Return

mir on 2008-05-07T16:15:34

An other reason why subroutine should always end with an explicit return.

XML::Twig has this XML::Parser handler for characters that ends (or rather used to end!) with $elt->{pcdata} .= $string;. This is the common case, but it's hidden in the middle of a few if/else's, and it's actually an inlined method call. So it's not obvious what's going on there. But this was what happened when the XML to be parsed included a 4Mb, 60K line, base-64 encoded element: the handler was called 120K times (once for each line, once for each line return). For each of those calls the current content of the element was returned by the handler, and promptly discarded in the bowels of XML::Parser. Except that if you count 120 000 * 4MB/2, that makes nearly 500 GB of memory that needed to be allocated, copied and discarded, for absolutley no good reason at all.

In the end, adding a return at the end of the handler took processing time from 581s to... 2s. It probably improves speed in less specific cases.

And yes, it is one of Perl Best Practices recommendations (although not for performance reasons). So were was the PBP in 1997 when I wrote the first version of XML::Twig?

A failure of the Perl core

autarch on 2008-05-07T17:29:57

This might be a failure of the Perl core, though. Maybe it should detect a return value in void context and just skip it.

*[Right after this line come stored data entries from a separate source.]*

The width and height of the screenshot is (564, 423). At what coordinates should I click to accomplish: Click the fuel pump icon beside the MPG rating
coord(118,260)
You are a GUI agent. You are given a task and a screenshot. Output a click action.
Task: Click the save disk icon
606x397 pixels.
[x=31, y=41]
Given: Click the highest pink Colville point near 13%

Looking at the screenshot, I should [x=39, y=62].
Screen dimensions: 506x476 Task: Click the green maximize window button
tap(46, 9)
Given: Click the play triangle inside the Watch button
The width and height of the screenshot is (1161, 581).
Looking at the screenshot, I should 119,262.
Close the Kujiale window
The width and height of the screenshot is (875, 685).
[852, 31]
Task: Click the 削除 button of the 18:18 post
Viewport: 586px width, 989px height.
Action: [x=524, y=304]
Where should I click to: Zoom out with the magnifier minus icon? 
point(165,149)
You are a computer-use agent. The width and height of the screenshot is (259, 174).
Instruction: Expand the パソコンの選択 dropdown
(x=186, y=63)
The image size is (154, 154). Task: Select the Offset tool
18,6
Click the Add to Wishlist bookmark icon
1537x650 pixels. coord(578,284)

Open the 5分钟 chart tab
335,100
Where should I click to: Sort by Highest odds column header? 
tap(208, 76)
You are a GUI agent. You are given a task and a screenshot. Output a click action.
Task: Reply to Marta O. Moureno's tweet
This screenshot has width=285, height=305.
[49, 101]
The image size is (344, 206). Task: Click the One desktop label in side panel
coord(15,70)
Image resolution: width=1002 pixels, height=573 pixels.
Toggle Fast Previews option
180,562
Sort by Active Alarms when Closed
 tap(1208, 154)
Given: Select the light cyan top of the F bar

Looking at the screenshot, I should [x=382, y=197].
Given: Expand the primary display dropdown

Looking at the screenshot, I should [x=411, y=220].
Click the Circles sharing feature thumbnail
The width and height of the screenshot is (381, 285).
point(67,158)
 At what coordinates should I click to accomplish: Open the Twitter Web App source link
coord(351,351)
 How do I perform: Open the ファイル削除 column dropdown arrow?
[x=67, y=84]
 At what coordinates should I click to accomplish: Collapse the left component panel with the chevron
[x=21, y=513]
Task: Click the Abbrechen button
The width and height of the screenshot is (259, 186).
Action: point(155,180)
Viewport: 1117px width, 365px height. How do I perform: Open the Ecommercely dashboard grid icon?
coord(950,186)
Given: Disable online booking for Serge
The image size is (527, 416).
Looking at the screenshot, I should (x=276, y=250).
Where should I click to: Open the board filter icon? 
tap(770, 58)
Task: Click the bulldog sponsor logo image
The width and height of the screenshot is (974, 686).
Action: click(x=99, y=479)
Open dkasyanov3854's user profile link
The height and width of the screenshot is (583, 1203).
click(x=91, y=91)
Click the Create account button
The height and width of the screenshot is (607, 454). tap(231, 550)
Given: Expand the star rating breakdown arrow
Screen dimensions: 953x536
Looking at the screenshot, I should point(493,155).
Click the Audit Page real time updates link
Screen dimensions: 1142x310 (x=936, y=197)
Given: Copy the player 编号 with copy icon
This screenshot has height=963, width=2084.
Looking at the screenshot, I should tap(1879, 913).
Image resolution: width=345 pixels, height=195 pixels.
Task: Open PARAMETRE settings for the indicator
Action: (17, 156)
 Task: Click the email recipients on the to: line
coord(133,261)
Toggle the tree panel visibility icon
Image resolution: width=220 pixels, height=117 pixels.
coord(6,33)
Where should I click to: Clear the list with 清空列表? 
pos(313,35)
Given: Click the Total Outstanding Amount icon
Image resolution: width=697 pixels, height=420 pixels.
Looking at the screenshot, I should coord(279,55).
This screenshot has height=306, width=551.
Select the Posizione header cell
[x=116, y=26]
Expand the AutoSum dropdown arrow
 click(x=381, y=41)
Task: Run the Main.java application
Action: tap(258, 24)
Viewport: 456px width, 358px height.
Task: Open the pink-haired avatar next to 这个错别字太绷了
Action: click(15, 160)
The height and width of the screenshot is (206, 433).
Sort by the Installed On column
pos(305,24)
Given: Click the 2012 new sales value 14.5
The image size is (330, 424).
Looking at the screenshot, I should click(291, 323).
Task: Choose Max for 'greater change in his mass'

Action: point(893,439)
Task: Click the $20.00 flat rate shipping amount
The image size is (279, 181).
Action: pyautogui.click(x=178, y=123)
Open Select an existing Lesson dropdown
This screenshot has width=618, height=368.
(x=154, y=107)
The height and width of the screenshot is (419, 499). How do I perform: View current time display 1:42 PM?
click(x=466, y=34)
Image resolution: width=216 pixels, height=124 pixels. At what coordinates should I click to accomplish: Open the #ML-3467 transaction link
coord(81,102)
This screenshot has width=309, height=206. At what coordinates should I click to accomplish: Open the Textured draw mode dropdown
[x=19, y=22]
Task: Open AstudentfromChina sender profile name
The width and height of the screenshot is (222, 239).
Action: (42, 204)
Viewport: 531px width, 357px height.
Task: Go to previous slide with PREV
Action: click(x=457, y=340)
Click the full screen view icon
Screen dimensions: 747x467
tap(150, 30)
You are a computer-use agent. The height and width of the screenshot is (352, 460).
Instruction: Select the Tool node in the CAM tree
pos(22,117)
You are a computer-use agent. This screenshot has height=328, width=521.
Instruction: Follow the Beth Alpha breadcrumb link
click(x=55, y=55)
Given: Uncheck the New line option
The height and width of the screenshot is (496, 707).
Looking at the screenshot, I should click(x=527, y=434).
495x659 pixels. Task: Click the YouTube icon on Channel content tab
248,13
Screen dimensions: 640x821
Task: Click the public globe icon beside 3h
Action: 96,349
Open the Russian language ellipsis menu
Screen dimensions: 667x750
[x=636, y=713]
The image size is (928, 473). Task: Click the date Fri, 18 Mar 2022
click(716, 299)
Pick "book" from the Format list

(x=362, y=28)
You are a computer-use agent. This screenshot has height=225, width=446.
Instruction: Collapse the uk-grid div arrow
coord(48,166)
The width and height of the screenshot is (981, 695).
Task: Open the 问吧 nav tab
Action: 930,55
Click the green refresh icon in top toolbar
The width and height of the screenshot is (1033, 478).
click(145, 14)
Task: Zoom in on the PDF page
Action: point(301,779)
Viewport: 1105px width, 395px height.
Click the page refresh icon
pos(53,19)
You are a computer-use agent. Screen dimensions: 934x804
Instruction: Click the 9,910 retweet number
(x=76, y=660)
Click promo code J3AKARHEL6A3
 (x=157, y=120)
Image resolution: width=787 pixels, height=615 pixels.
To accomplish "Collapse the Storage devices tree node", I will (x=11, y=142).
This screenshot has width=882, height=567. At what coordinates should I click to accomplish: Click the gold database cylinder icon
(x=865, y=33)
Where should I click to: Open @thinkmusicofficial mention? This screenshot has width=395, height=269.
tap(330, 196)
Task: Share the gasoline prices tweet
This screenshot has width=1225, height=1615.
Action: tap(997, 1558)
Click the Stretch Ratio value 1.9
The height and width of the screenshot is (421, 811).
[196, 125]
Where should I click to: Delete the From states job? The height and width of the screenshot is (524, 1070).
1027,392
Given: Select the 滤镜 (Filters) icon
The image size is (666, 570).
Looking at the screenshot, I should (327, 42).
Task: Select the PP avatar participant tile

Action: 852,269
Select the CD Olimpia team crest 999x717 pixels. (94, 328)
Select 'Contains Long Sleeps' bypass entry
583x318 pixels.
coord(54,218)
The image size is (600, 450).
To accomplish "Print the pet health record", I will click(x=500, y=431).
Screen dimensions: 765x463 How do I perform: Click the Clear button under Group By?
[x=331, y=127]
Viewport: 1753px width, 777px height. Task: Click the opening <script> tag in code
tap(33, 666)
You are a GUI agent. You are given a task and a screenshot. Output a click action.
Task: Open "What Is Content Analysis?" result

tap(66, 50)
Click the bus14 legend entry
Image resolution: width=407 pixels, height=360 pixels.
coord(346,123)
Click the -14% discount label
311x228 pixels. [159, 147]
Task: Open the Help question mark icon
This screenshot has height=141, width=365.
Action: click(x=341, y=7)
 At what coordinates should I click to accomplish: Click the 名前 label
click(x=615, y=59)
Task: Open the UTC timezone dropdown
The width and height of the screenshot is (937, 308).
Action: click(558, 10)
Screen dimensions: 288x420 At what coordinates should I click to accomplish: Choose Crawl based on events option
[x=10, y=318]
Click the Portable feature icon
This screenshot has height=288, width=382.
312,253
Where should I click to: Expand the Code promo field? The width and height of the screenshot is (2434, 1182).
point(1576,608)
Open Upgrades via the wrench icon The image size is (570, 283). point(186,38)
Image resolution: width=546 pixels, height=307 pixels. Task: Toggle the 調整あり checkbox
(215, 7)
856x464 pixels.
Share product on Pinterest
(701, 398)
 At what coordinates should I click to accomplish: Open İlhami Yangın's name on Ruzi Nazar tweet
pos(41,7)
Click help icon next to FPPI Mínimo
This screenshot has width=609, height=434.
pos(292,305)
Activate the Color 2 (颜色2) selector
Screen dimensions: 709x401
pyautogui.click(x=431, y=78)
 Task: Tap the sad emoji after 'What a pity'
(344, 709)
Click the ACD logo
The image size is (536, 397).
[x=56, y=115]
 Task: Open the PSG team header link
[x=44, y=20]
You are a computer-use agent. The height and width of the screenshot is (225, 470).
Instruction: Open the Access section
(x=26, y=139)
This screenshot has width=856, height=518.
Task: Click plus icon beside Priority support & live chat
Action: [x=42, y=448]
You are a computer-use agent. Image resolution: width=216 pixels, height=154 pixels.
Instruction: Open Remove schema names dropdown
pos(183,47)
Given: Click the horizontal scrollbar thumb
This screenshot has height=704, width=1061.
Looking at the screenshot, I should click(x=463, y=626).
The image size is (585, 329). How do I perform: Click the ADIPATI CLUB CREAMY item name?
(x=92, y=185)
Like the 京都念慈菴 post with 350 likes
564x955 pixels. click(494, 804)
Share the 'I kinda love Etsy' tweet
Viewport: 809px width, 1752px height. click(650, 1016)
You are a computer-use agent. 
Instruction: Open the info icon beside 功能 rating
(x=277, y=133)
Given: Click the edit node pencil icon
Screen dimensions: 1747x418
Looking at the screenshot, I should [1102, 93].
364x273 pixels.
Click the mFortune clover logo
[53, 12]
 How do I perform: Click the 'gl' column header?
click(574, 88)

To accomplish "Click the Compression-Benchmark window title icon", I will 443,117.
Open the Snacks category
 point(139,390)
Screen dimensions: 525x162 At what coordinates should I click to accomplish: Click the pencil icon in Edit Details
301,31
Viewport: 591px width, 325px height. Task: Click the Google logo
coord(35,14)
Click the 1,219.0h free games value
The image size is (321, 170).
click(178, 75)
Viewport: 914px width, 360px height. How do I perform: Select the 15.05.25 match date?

Re:A failure of the Perl core, probably not

mir on 2008-05-07T17:50:26
The return value of the handler is probably handled in C by XML::Parser, so it might be an XML::Parser problem. Or the interaction between the Perl core and XML::Parser... or maybe an expat problem. I don't really know at this point, I am just happy I found a solution.

Re:A failure of the Perl core, probably not

Alias on 2008-05-08T00:30:15
So does this mean that XML::Twig will be getting significantly faster now?

Re:A failure of the Perl core, probably not

mir on 2008-05-08T08:25:40

So does this mean that XML::Twig will be getting significantly faster now?
I hoped so, but the tests I have ran don't show any improvement. It looks like "big element split in many lines" is really a corner case, and that in general not returning anything from the handler doesn't help that much. :--(